Every night is not a lobster party. Although tourists think of Maine as the land of blueberries and lobsters, French says it’s all about (literal) sausage parties: “Sausages are a really big thing. A lot of people are making their own sausages and raising pigs.” So if that’s what your local vendor has in spades, just have rolls and fixins on hand (mustard, mayo, yadayada).

Decorate with food. Get too much of one thing? Then get flexible: “Last week a friend came over with a big basket of chard and kale from her garden,” says French. “First we made a ‘floral’ arrangement out of it because she brought so much of it, then we sautéed some with lemon, garlic, salt and pepper. With the leftovers the next morning, I made an omelette.” (Reduce, reuse, recycle!)

Stock up on bread, citrus, olive oil, and salt.
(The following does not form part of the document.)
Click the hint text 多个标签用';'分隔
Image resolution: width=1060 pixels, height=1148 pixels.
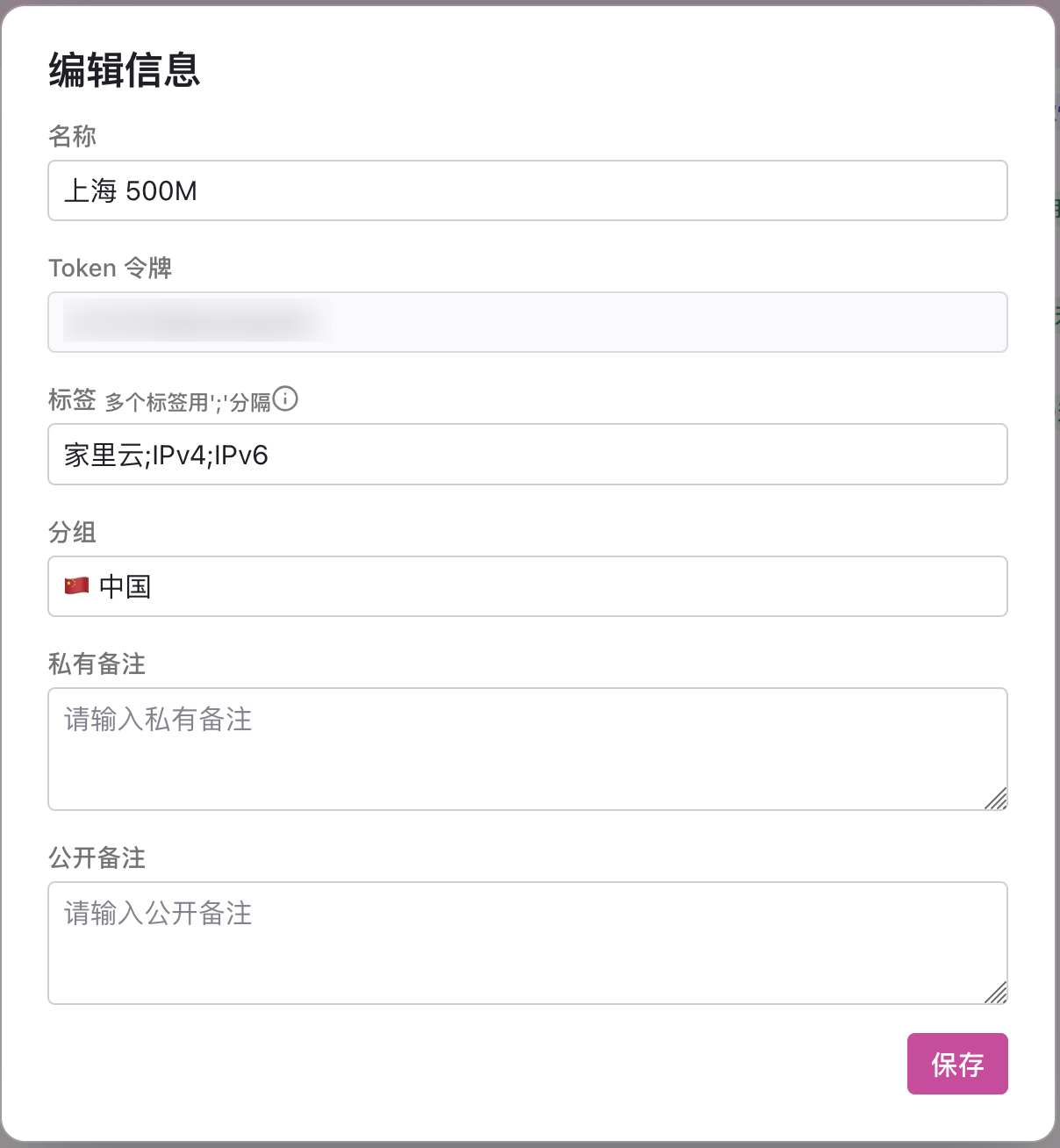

That way, no matter who shows up with what—whether hot dogs or a basket brimming with eggplant—you’ll have some way to handle their contributions. 

And have a killer vinaigrette ready to use on everything. French swears by pickled shallot vinaigrette: Slice 1-2 shallots into thin rounds, put them in a bowl, cover with red wine vinegar, and allow to sit for 15 minutes. Pour in olive oil in a 3 parts oil to one part vinegar ratio. Mix; season with salt. Use for vegetables, salads, and anything else you think could use it. (This is a good tip for any summer party.)

Sometimes it’s OK to be the Maine stereotype. Although French said that people typically aren’t bringing expensive lobsters to parties, she admits that sometimes she acts like “a tourist—I’m not gonna lie; I totally had a clam boil the other night, and had clams and lobsters. We all do it because it’s delicious. We all crave having a lobster and some clams, and corn with butter.”

So there you go. Act like a Maine-i-ac this summer. You won’t regret it.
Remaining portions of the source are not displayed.